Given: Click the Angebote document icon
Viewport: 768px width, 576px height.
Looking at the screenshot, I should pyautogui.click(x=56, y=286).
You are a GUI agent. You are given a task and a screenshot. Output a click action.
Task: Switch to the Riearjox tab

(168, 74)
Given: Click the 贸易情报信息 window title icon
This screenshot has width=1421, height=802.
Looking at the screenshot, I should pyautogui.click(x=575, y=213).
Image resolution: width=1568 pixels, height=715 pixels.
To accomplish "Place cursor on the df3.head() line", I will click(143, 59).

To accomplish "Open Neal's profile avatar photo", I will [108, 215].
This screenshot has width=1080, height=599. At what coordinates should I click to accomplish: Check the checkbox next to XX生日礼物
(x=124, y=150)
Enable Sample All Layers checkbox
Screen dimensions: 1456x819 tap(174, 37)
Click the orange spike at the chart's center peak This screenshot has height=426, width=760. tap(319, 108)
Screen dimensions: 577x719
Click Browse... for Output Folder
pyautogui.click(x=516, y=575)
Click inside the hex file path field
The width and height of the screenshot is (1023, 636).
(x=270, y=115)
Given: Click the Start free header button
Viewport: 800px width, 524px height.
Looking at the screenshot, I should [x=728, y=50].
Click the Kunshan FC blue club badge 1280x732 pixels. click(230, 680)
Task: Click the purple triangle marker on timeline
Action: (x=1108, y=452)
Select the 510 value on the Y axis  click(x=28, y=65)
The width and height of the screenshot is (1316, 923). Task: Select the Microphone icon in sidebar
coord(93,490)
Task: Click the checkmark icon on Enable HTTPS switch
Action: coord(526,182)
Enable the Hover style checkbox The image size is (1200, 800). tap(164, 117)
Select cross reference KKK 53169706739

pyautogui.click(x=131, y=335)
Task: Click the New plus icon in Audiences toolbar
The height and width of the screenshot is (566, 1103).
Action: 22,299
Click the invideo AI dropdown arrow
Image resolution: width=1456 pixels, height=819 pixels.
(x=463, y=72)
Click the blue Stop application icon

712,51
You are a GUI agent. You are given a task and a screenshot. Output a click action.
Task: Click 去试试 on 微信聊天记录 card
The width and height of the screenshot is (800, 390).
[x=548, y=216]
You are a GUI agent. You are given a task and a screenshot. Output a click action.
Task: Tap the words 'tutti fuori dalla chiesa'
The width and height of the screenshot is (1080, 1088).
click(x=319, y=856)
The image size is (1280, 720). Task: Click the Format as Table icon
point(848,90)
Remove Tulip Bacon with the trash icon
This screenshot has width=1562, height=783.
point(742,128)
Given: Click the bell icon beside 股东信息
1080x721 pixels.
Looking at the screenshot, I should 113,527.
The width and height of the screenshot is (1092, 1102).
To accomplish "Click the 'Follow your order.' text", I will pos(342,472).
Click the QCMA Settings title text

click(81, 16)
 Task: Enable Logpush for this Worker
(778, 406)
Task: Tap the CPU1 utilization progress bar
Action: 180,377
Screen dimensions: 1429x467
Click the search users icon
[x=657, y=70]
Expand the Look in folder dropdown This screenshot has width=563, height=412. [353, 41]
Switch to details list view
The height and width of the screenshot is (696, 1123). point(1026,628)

## Goal of the exercise
Copy every one of the lines above word for word, leaving nothing out and changing nothing.

## Complete answer
Given: Click the Angebote document icon
Viewport: 768px width, 576px height.
Looking at the screenshot, I should pyautogui.click(x=56, y=286).
You are a GUI agent. You are given a task and a screenshot. Output a click action.
Task: Switch to the Riearjox tab

(168, 74)
Given: Click the 贸易情报信息 window title icon
This screenshot has width=1421, height=802.
Looking at the screenshot, I should pyautogui.click(x=575, y=213).
Image resolution: width=1568 pixels, height=715 pixels.
To accomplish "Place cursor on the df3.head() line", I will click(143, 59).

To accomplish "Open Neal's profile avatar photo", I will [108, 215].
This screenshot has width=1080, height=599. At what coordinates should I click to accomplish: Check the checkbox next to XX生日礼物
(x=124, y=150)
Enable Sample All Layers checkbox
Screen dimensions: 1456x819 tap(174, 37)
Click the orange spike at the chart's center peak This screenshot has height=426, width=760. tap(319, 108)
Screen dimensions: 577x719
Click Browse... for Output Folder
pyautogui.click(x=516, y=575)
Click inside the hex file path field
The width and height of the screenshot is (1023, 636).
(x=270, y=115)
Given: Click the Start free header button
Viewport: 800px width, 524px height.
Looking at the screenshot, I should [x=728, y=50].
Click the Kunshan FC blue club badge 1280x732 pixels. click(230, 680)
Task: Click the purple triangle marker on timeline
Action: (x=1108, y=452)
Select the 510 value on the Y axis  click(x=28, y=65)
The width and height of the screenshot is (1316, 923). Task: Select the Microphone icon in sidebar
coord(93,490)
Task: Click the checkmark icon on Enable HTTPS switch
Action: coord(526,182)
Enable the Hover style checkbox The image size is (1200, 800). tap(164, 117)
Select cross reference KKK 53169706739

pyautogui.click(x=131, y=335)
Task: Click the New plus icon in Audiences toolbar
The height and width of the screenshot is (566, 1103).
Action: 22,299
Click the invideo AI dropdown arrow
Image resolution: width=1456 pixels, height=819 pixels.
(x=463, y=72)
Click the blue Stop application icon

712,51
You are a GUI agent. You are given a task and a screenshot. Output a click action.
Task: Click 去试试 on 微信聊天记录 card
The width and height of the screenshot is (800, 390).
[x=548, y=216]
You are a GUI agent. You are given a task and a screenshot. Output a click action.
Task: Tap the words 'tutti fuori dalla chiesa'
The width and height of the screenshot is (1080, 1088).
click(x=319, y=856)
The image size is (1280, 720). Task: Click the Format as Table icon
point(848,90)
Remove Tulip Bacon with the trash icon
This screenshot has width=1562, height=783.
point(742,128)
Given: Click the bell icon beside 股东信息
1080x721 pixels.
Looking at the screenshot, I should 113,527.
The width and height of the screenshot is (1092, 1102).
To accomplish "Click the 'Follow your order.' text", I will pos(342,472).
Click the QCMA Settings title text

click(81, 16)
 Task: Enable Logpush for this Worker
(778, 406)
Task: Tap the CPU1 utilization progress bar
Action: 180,377
Screen dimensions: 1429x467
Click the search users icon
[x=657, y=70]
Expand the Look in folder dropdown This screenshot has width=563, height=412. [353, 41]
Switch to details list view
The height and width of the screenshot is (696, 1123). point(1026,628)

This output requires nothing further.